In lieu of an abstract, here is a brief excerpt of the content:

Reviewed by:
  • American Hegemony and the Postwar Reconstruction of Science in Europe
  • Jacob Darwin Hamblin (bio)
American Hegemony and the Postwar Reconstruction of Science in Europe. By John Krige. Cambridge, Mass.: MIT Press, 2006. Pp. viii+376. $40.

When the United States undertook the reconstruction of Europe in the late 1940s, American scientists hoped that scientific institutions would be part of the plan. Brainpower had been draining out of Europe since the rise of Hitler, and many of the best minds now were migrating to the United States, attracted by better pay and better facilities. Economic hardship left [End Page 489] European laboratories impoverished, while American science entered its golden age. But some Americans wanted Europeans to stay put. Physicist Isidor Rabi observed that American scientists needed "civilized people to talk to," recalling the prewar era when there were multiple poles of intellectual activity. Ultimately American institutions did try to strengthen science in Western Europe. John Krige sees this as "part and parcel" of the American construction of empire (p. 256). And he sees this empire—or, as his title suggests, hegemony—as coproduced by the Europeans who willingly enabled it and negotiated its limits.

· · · · · · ·

▸ **YOUR OBJECTIVE**: Duplicate the passage of the book review starting at "In lieu of an" and ending at "Darwin Hamblin (bio)". The material that comes next is separate from the book review.

▸ **EXTRACTED RECORDS**:
· · · · · · ·

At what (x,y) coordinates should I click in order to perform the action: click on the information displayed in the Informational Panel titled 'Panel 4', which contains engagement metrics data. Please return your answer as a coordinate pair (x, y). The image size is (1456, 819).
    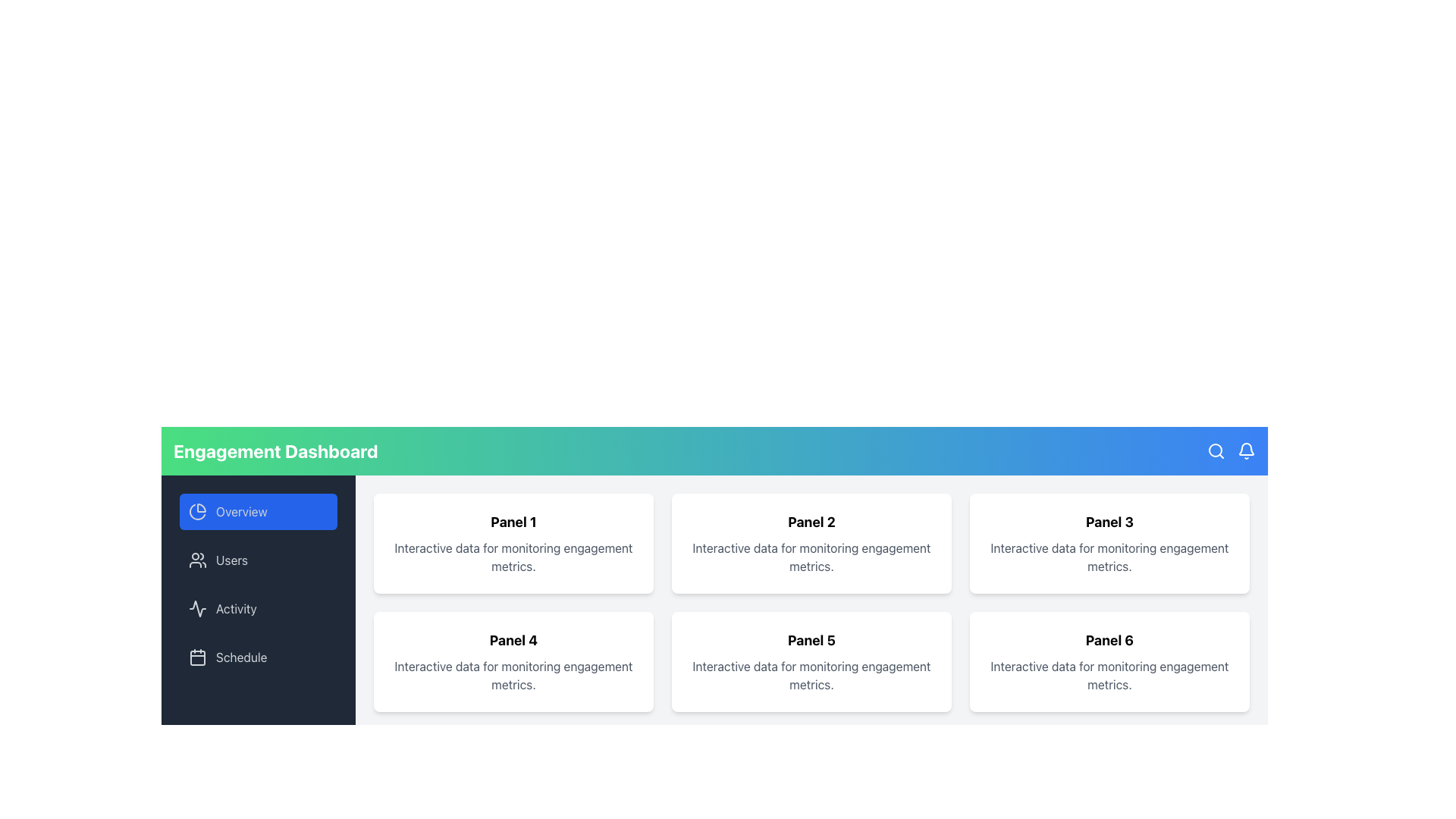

· · · · · · ·

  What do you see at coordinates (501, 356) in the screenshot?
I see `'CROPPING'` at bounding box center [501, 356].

· · · · · · ·

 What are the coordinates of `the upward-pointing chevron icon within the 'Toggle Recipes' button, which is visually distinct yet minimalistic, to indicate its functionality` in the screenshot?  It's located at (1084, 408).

· · · · · · ·

▸ **FULL RESPONSE**:
In lieu of an abstract, here is a brief excerpt of the content:

Reviewed by:
  • American Hegemony and the Postwar Reconstruction of Science in Europe
  • Jacob Darwin Hamblin (bio)